Today I officially and, leaving absolutely no room for interpretation, gave the old heave-ho to this guy and this guy. How do I feel? Relieved? Empowered? Smug? No. I feel totally shitty and kind of shaken. I mean, as exasperating as these two were, they were, at the core, truly nice human beings. I dated each of them for roughly 2 months a piece, although in retrospect I let things go on for about a month too long. Why is it that I give so much latitude, benefit of the doubt and graciousness to those that dump me, but I have no such charitable feelings about myself when I do it to others?
Let’s face it – nobody wants to give out bad news to another person. I HATE confrontation. But I realized recently that I had stayed far too long in many situations, not just relationships that were doing nothing for me, or were even damaging me in some way simply because I was too afraid to speak up and assert myself. Because I was so, so afraid of someone being mad at me or not liking me. How in the world has it taken me almost 35 years to start getting over this mindset? How have I been so deeply programmed by bullshit traditional gender narratives that I didn’t even realize I was doing this? Am I not a kick-ass feminist? It’s time I started acting like one for fuck’s sake!

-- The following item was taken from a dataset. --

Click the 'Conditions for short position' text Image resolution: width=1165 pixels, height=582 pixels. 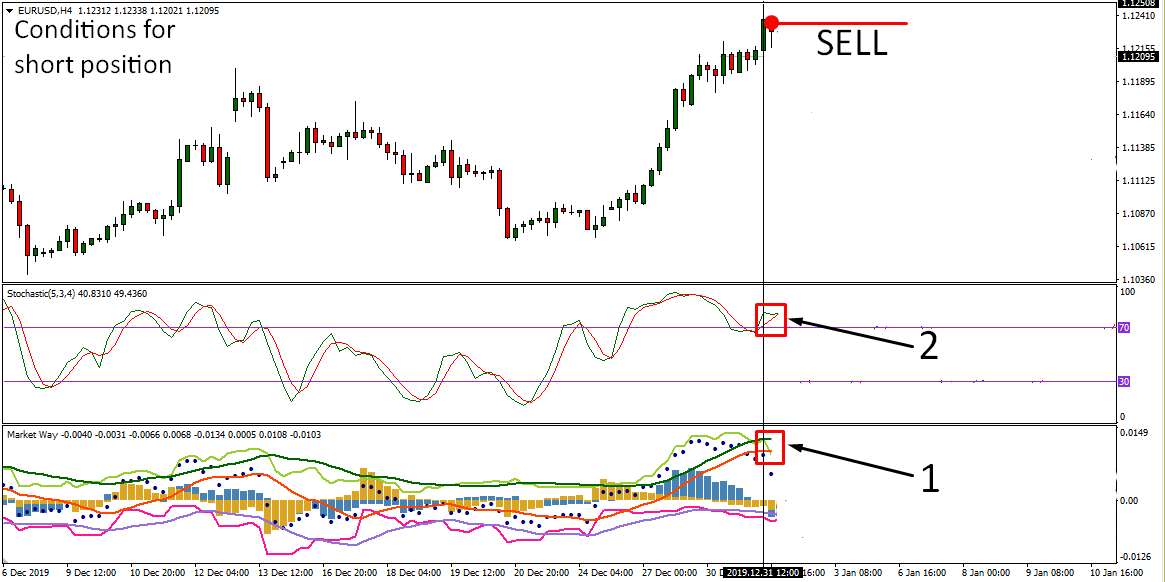(x=94, y=47)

It would have been pretty easy to pull the fade on these dudes. I mean, even the most thick-headed and socially clueless person figures out after a few weeks of unanswered texts that the other person is just no longer interested. Pulling the fade just isn’t my style. It’s been done to me PLENTY of times and while the prevailing wisdom out there in the murky swamp of internet dating advice is that this is a perfectly acceptable way to end things, I just can’t bring myself to do that. I may be a slut, but I try to practice my sluttery in ethical ways. These fine gentleman, while ultimately not the right fit for me, gave to me their time, their hospitality, and occasional use of their lovely cocks. It’s the least I can do to end things cleanly and without question, right? It’s what I would want. (You listening Karma? I’m doing the right thing over here. Throw some good shit my way you bitch! Just kidding. I love you).
Now, if you’ll excuse me I have to repeat this wretched process 2 or 3 more times before I lose my nerve!